→ Trecho:
____
A máxima “ não existem segundos atos em vidas americanas” (do escritor da hora, F. Scott Fitzgerald) não tem muita tração no mundo do entretenimento. Julgando pelas ofertas da temporada-pipoca, quase todos os títulos são segundos  atos(ou terceiros, ou até sextos, como Velozes e Furiosos) ou reboots ou segundos atos de reboots.

Melhor citar o químico francês Antoine-Laurent de Lavoisier: “Na natureza nada se cria, nada de perde, tudo se transforma.”

Nos domínios de TV e companhia, isso nunca foi tão verdadeiro.

 Arrested Development, a série super cult criada por Mitchell Hurwitz em 2003, foi cancelada pela Fox em 2006, depois de três temporadas premiadas, aclamadas pela crítica mas fracas de audiência. A Imagine de Ron Howard e Brian Grazer, produtora da série, tentou durante anos, transformar Arrested em filme (algo mencionado até nos últimos momentos do último episódio da terceira temporada), sem sucesso.

Corte rápido para o admirável mundo novo o conteúdo on demand, onde empresas que, dez anos atrás, ou não existiam ou eram meras locadoras/vendedoras de produtos alheios – Netflix, Amazon, YouTube—tornaram-se os novos mini-estúdios, a continuação da revolução da TV por assinatura dos anos 1980.

O filme não veio, mas a quarta temporada de Arrested Development estreou na Netflix neste domingo passado, com o mesmo formato de House of Cards, sua antecessora no departamento conteúdo original: todos os 15 episódios  disponíveis ao mesmo tempo, em todos os principais mercados (inclusive o Brasil), esperando que os fãs dediquem o maior tempo possível à série, vendo todos os episódios em seguida (e assim, de certa forma, criando eles mesmos o filme que não chegou a ser produzido.)

Vocês viram? E, se viram, viram assim?

Eu, que sou fã da série original, achei difícil emendar os 15 episódios. Há algo no humor de Hurwitz, veloz, sarcástico, satírico, denso, que pede uma pausa digestiva entre uma dose e outra. Por exemplo: a narração off de Ron Howard, perfeita em um episódio, talvez dois, torna-se quase insuportável se consumida sem pausa, seguidamente.

Fora isso, entendo e não entendo por que os críticos daqui torceram o nariz para esta nova temporada. Entendo porque, a esta altura, e com uma pausa de sete anos no meio, o frescor da novidade se foi; o tom pseudo realista/ totalmente absurdista de Arrested foi incorporado em doses diversas em outras séries; muitos de seus atores subiram em status e popularidade – Michael Cera, Jason Bateman, Will Arnett, Portia de Rossi.

Não entendo porque Arrested Development continua muito, completa, ferozmente engraçada, exata na compreensão dos modos e costumes dos Estados Unidos no século 21 e – o que para mim foi o melhor achado – incorporando na trama os sete anos de sua ausência, e tudo o que aconteceu neles.
____
→ Exercícios a fazer:
1: Edite a parte do texto sobre Arrested Development que começa nas palavras "Vocês viram? E, se" e vai até "Portia de Rossi.", inclusive, pondo "cansativa" no lugar de "insuportável".
2: Procure nos registros todas as linhas em que aparece a palavra "agent" e copie cada uma delas.

(Dados de apontamento de alvos)
____
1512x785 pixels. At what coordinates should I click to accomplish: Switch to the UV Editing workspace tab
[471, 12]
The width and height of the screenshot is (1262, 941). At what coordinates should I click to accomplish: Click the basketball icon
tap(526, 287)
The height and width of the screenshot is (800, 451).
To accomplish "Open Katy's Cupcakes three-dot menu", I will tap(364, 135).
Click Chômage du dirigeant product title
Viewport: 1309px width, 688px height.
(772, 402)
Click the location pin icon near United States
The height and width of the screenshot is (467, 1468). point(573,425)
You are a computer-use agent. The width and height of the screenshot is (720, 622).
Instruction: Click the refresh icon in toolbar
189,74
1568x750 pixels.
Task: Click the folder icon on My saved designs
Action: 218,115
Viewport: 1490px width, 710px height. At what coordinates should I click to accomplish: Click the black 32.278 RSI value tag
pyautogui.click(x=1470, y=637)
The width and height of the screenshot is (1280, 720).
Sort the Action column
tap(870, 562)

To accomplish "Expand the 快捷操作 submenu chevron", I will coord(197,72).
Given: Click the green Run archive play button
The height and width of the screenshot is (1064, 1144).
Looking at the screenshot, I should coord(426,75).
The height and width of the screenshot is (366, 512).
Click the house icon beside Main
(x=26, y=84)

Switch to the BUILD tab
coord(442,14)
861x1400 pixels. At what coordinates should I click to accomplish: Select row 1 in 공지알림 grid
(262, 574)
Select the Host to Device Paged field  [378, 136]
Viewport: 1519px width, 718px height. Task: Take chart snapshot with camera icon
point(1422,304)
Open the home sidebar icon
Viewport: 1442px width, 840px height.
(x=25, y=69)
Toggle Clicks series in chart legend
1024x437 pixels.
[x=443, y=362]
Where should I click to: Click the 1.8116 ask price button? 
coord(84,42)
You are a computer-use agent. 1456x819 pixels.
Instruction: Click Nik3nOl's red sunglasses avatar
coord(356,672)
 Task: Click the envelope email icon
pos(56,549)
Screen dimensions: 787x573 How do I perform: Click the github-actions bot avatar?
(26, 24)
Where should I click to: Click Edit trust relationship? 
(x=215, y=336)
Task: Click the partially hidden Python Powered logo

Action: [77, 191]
____
→ Respostas:
1:
Vocês viram? E, se viram, viram assim?

Eu, que sou fã da série original, achei difícil emendar os 15 episódios. Há algo no humor de Hurwitz, veloz, sarcástico, satírico, denso, que pede uma pausa digestiva entre uma dose e outra. Por exemplo: a narração off de Ron Howard, perfeita em um episódio, talvez dois, torna-se quase cansativa se consumida sem pausa, seguidamente.

Fora isso, entendo e não entendo por que os críticos daqui torceram o nariz para esta nova temporada. Entendo porque, a esta altura, e com uma pausa de sete anos no meio, o frescor da novidade se foi; o tom pseudo realista/ totalmente absurdista de Arrested foi incorporado em doses diversas em outras séries; muitos de seus atores subiram em status e popularidade – Michael Cera, Jason Bateman, Will Arnett, Portia de Rossi.

2:
You are a computer-use agent. The width and height of the screenshot is (720, 622).
You are a computer-use agent. 1456x819 pixels.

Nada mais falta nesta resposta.